Start of AVAILABLE RECORDS

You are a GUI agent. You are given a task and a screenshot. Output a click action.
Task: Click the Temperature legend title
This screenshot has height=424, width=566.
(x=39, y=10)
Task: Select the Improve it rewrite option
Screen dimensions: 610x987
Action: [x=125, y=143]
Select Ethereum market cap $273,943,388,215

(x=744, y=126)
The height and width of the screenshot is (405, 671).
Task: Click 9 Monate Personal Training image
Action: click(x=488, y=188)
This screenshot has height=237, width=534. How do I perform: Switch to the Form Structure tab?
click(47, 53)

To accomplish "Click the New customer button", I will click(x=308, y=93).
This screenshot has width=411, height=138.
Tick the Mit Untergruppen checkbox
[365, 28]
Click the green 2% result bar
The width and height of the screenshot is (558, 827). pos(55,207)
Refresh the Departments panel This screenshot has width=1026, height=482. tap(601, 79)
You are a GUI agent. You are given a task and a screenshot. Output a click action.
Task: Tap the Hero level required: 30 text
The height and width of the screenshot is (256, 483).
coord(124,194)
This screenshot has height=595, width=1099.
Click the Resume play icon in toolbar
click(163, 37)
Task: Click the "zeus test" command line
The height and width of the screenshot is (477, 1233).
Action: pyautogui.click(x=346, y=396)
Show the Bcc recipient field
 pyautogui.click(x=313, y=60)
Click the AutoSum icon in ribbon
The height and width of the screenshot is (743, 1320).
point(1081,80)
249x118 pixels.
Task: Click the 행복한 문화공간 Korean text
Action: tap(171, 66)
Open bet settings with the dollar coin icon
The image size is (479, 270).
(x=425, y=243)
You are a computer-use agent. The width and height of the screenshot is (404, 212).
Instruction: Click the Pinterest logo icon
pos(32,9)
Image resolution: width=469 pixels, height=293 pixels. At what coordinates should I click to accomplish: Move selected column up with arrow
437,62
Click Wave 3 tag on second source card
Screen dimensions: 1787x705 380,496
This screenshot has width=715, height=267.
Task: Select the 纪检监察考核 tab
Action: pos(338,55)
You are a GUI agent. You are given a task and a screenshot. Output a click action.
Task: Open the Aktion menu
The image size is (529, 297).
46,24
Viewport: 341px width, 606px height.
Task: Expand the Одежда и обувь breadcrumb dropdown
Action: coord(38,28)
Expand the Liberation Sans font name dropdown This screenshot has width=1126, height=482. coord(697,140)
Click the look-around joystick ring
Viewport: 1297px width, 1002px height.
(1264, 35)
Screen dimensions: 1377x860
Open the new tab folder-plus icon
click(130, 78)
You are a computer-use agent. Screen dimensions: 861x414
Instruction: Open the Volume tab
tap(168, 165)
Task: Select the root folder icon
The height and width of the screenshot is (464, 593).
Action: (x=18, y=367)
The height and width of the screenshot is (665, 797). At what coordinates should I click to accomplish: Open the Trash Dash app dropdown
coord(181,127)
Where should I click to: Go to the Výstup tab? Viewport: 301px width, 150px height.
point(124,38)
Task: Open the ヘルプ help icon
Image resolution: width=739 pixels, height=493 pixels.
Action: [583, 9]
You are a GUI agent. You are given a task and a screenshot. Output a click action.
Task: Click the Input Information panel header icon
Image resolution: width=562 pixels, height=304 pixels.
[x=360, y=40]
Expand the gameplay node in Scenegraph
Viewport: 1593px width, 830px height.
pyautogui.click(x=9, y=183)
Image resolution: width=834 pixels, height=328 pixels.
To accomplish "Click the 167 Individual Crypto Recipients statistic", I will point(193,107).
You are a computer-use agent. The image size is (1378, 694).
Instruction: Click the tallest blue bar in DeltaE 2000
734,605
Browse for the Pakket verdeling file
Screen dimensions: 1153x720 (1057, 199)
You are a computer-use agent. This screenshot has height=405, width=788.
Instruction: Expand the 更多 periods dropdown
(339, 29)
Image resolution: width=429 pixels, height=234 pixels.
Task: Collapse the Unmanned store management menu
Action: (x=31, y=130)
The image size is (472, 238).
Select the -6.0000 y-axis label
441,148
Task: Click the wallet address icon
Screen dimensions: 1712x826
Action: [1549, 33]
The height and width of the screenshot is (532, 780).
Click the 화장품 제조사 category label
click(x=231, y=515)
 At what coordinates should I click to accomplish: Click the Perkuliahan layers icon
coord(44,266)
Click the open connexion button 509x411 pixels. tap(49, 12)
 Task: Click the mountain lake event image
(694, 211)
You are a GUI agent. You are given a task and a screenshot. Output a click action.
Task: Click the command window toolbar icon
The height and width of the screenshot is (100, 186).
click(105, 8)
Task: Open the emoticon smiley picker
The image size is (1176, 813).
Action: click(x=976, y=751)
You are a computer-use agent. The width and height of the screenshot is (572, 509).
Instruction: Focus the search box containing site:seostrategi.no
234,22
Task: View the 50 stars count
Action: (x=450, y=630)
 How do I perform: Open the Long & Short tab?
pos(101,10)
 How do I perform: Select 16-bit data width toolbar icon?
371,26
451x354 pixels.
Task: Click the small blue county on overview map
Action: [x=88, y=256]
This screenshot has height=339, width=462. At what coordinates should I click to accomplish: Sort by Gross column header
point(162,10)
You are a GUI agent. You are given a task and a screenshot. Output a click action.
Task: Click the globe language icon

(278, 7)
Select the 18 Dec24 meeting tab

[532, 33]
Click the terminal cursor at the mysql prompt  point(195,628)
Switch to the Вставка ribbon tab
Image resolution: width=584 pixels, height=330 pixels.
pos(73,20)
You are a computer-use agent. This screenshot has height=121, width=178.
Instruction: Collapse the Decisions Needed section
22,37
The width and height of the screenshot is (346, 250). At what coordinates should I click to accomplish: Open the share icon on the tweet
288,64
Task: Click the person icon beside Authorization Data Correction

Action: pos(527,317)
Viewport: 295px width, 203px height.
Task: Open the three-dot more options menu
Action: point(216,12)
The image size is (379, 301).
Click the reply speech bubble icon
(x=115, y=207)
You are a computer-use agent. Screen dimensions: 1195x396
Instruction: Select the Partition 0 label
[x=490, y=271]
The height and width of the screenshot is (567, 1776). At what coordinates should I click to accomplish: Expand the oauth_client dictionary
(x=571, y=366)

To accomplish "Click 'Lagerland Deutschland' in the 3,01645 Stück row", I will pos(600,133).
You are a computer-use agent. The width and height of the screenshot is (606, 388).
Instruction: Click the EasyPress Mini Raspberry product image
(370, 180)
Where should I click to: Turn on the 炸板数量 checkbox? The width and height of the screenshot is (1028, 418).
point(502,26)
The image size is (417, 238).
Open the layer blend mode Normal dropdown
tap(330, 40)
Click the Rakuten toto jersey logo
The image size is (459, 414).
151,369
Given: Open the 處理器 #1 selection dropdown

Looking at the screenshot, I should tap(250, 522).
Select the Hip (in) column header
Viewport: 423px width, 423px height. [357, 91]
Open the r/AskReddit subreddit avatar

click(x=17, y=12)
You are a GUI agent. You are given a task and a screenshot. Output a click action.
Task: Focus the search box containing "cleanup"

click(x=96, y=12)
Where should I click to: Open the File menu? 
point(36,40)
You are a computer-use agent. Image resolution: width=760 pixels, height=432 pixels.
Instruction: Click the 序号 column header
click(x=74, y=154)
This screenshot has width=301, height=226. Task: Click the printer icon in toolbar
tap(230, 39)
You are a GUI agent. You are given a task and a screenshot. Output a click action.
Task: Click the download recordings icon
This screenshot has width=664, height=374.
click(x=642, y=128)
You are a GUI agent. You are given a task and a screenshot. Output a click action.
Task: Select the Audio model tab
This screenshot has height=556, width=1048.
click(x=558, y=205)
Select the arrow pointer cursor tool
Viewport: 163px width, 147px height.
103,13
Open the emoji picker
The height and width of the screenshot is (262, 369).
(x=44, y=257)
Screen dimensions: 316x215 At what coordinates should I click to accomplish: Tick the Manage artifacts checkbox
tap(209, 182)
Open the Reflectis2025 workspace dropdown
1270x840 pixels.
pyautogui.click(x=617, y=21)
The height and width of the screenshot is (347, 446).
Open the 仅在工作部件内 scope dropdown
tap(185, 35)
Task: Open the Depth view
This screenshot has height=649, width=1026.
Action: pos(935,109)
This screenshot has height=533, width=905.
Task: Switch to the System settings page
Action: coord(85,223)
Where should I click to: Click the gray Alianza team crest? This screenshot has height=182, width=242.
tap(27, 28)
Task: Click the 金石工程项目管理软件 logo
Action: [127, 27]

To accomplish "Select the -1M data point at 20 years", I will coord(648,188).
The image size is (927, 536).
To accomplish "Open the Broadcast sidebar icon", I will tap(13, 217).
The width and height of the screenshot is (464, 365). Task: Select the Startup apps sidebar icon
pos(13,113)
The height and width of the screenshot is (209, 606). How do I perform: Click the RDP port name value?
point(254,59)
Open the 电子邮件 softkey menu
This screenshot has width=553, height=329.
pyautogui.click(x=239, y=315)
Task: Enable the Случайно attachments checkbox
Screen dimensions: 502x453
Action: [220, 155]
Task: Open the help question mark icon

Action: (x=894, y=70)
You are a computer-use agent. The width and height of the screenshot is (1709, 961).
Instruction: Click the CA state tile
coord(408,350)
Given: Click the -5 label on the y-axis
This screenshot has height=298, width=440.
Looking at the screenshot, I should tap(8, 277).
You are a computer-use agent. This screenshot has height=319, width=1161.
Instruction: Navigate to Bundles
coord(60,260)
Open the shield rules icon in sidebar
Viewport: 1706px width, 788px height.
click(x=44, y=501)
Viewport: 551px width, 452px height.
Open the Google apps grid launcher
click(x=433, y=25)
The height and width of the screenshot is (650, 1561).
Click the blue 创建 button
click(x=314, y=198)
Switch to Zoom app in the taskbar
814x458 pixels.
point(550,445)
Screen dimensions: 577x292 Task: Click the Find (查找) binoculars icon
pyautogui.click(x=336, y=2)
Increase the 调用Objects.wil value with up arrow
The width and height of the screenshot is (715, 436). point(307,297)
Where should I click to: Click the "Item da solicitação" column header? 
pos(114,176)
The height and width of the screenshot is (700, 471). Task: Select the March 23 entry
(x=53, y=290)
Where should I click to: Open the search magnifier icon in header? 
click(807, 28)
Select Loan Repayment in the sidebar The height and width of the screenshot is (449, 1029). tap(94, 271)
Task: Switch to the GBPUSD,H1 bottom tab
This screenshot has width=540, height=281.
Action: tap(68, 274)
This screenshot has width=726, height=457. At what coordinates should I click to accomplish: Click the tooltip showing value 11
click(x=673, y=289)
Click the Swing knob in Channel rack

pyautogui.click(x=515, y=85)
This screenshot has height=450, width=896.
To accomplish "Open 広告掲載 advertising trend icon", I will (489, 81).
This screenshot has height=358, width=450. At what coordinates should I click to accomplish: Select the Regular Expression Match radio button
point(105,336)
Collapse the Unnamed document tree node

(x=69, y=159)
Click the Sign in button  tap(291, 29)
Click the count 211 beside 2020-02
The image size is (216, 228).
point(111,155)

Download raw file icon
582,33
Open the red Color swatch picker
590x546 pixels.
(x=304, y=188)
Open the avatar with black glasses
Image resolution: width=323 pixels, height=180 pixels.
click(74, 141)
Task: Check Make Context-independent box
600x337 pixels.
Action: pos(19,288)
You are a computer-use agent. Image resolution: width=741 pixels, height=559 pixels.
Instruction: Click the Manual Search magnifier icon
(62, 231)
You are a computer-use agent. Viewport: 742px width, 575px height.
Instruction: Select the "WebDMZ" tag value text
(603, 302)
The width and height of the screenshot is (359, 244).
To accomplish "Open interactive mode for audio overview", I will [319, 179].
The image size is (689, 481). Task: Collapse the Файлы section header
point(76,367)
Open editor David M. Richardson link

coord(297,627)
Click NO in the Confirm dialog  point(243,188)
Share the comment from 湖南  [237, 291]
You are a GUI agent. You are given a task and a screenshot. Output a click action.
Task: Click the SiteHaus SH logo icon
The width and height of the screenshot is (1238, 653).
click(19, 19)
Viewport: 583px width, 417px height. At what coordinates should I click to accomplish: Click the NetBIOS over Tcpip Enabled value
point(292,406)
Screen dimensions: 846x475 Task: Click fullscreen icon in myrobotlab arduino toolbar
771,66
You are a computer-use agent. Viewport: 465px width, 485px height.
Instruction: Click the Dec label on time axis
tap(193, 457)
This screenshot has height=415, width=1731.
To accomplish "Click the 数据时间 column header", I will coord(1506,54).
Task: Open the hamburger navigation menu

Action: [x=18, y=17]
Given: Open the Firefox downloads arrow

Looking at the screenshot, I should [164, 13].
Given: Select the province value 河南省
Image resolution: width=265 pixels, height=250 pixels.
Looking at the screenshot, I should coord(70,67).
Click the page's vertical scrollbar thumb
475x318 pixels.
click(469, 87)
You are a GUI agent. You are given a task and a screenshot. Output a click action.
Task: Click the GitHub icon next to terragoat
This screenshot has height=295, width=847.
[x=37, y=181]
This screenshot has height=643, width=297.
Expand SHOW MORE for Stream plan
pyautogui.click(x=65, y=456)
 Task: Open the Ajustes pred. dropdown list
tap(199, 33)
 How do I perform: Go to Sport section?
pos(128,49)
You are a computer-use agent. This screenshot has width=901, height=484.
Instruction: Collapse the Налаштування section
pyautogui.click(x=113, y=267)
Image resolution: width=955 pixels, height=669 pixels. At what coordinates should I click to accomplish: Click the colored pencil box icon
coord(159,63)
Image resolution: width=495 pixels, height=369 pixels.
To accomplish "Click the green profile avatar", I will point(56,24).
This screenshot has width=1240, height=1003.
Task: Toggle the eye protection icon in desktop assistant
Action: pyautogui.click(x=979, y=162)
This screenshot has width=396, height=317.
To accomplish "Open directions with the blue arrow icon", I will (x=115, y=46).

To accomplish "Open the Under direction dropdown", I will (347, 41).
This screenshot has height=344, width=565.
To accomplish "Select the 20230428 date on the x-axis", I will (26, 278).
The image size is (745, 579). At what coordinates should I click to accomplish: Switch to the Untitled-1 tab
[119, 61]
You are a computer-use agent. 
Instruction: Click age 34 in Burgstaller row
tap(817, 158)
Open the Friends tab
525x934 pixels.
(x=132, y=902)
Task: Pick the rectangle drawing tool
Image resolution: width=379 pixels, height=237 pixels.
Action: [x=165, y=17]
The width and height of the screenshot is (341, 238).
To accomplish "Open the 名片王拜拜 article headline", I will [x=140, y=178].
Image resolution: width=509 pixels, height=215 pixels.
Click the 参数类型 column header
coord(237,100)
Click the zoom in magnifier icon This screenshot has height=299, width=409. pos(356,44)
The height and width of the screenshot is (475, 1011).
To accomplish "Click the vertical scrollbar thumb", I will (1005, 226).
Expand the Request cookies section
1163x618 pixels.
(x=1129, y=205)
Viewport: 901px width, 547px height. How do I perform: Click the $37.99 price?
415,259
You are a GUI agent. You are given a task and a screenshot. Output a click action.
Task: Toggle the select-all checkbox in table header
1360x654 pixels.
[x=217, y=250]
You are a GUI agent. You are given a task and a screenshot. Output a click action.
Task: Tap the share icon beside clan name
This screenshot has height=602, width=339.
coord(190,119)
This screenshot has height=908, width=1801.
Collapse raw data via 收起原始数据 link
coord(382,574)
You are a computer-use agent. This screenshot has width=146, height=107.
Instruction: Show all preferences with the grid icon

End of AVAILABLE RECORDS

The response is to be a bare number: the tally of lines in the listing above with the word "panel".

2